Suture Thread Modeling Using Control Barrier Functions for Autonomous Surgery

TL;DR

This work addresses the challenge of real-time, accurate suture thread modeling for autonomous surgery. It develops a unified CLF-CBF-QP framework that treats the thread as a line graph of $n$ nodes plus a lead node, enforcing connectivity, obstacle avoidance, stiffness, and damping through dedicated barrier and Lyapunov functions. The approach avoids costly Newtonian dynamics, delivering real-time performance validated on the MagnetoSuture robotic platform and in surgical-task simulations with visual feedback. The results demonstrate safe, realistic thread behavior suitable for autonomous suturing and VR-based training, with potential for extension to more complex tasks and self-collision scenarios.

Abstract

Automating surgical systems enhances precision and safety while reducing human involvement in high-risk environments.
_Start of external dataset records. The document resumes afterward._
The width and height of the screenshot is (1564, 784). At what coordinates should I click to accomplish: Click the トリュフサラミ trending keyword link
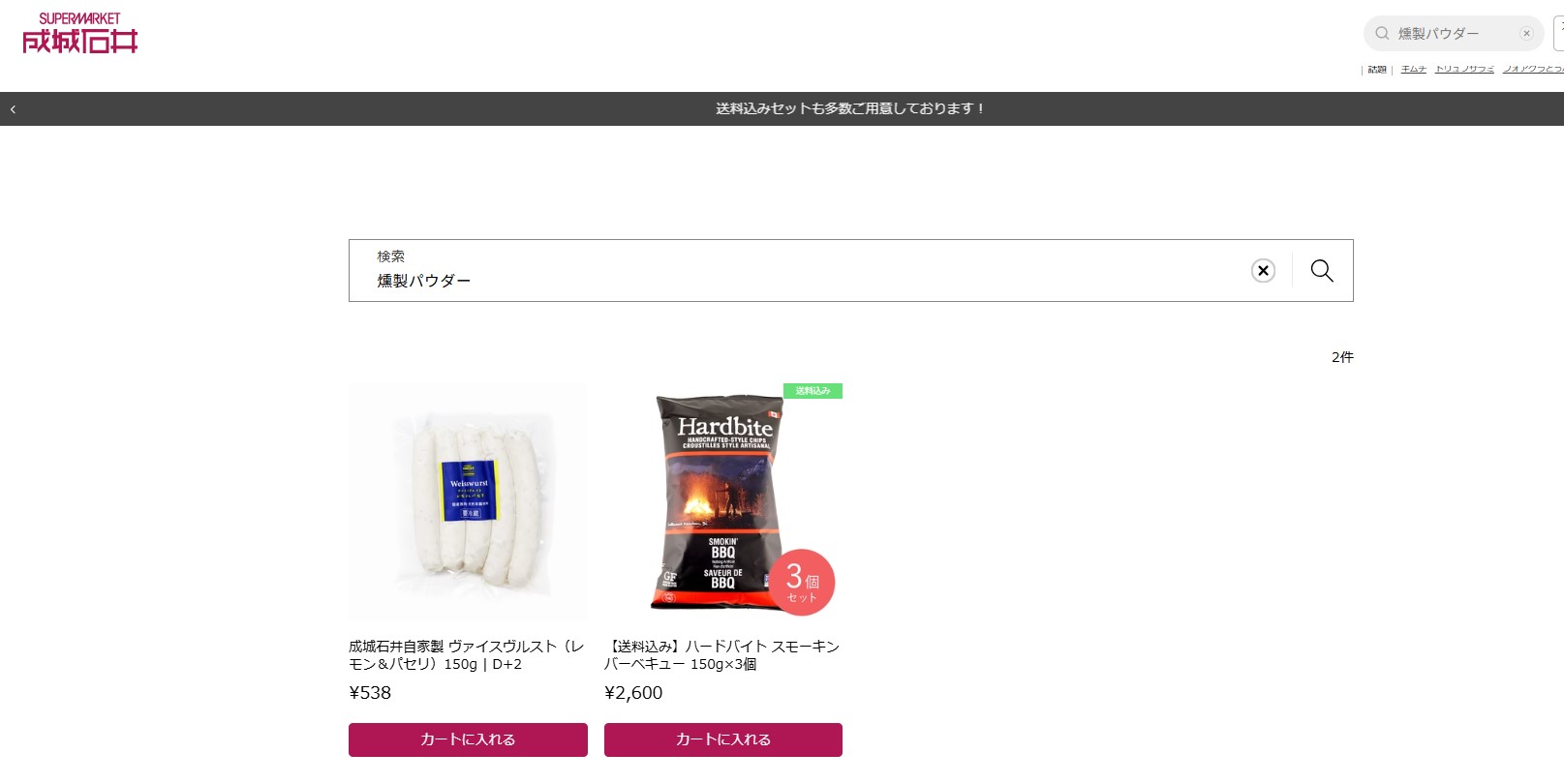pos(1464,69)
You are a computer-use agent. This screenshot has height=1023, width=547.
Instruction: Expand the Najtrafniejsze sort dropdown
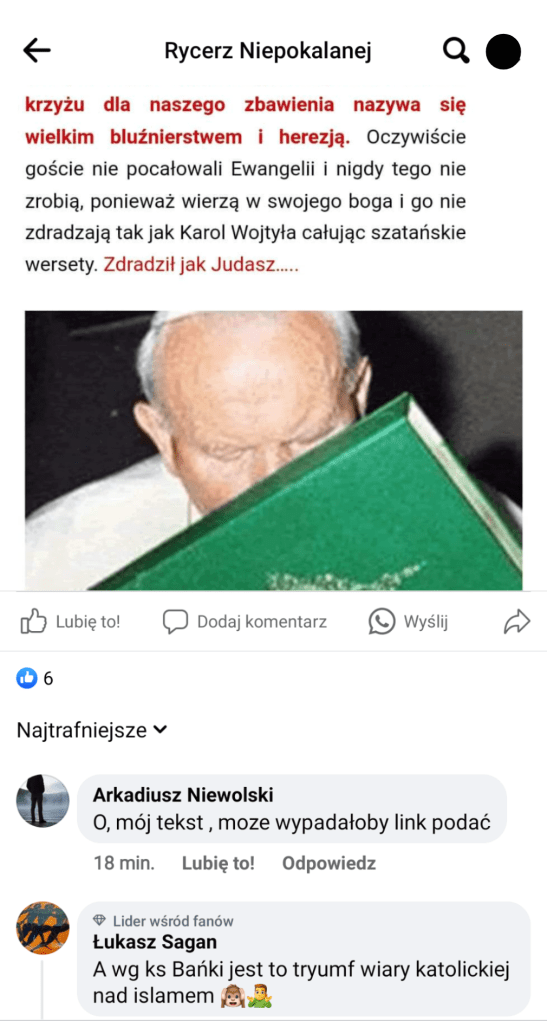(92, 730)
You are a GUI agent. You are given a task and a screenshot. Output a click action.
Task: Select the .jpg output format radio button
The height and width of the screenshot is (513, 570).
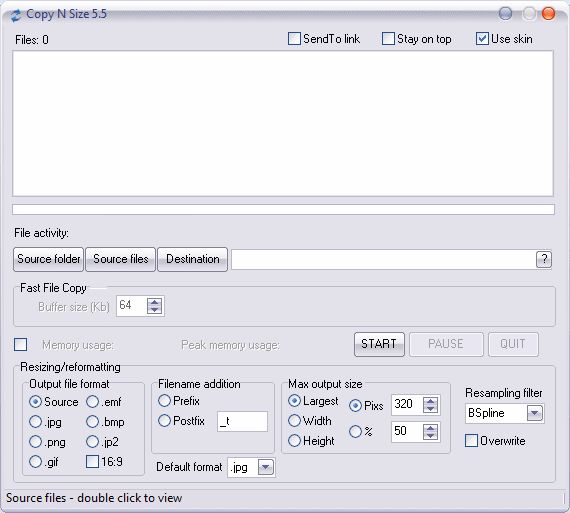point(35,422)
A major challenge in automating surgical procedures like suturing is accurately modeling the suture thread, a highly flexible and compliant component. Existing models either lack the accuracy needed for safety critical procedures or are too computationally intensive for real time execution. In this work, we introduce a novel approach for modeling suture thread dynamics using control barrier functions (CBFs), achieving both realism and computational efficiency. Thread like behavior, collision avoidance, stiffness, and damping are all modeled within a unified CBF and control Lyapunov function (CLF) framework. Our approach eliminates the need to calculate complex forces or solve differential equations, significantly reducing computational overhead while maintaining a realistic model suitable for both automation and virtual reality surgical training systems. The framework also allows visual cues to be provided based on the thread's interaction with the environment, enhancing user experience when performing suture or ligation tasks. The proposed model is tested on the MagnetoSuture system, a minimally invasive robotic surgical platform that uses magnetic fields to manipulate suture needles, offering a less invasive solution for surgical procedures.

Figures (9)

• Figure 1: The MagnetoSuture system (left), and closed up look at the workspace that includes the suture needle and thread (right). MagnetoSuture is a magnetic manipulator robot which leverages vision-based feedback to control magnetic tools (e.g., needle) via a coil-generated magnetic field. The workspace used in this setup is a petri dish, 35mm in diameter.
• Figure 2: Conceptual representation of the suture model, moving with needle velocity of $u_0$, and interacting with a circular obstacle. In the figure, $z$ corresponds to the distance between nodes, and $d$ is the shortest distance from a node to the obstacle boundary. The constraints encoded in $h_{obs}$ and $h_{con}$ enforce that the thread does not enter the obstacle and that it does not extends past a maximum length, respectively.
• Figure 3: Smoothing and triangulation of a non-convex shape (left) using the Delaunay method. The polygon vertices and edges are depicted in blue, while the triangulation is highlight by arbitrary colors (right).
• Figure 4: The CLF in \ref{['stiffclf']} acts analogous to a stiff mechanical spring between nodes $i$ and $i+2$. Nodes are represented by gray circles.
• Figure 5: Visual comparison of (a) the experimental behavior of a 19 mm long Polyamide suture thread in the MagnetoSuture system and (b) the behavior of the proposed model for four instances in time (i-iv). For simplicity, the needle is not depicted; instead, its endpoint is represented by a red circle around the lead node.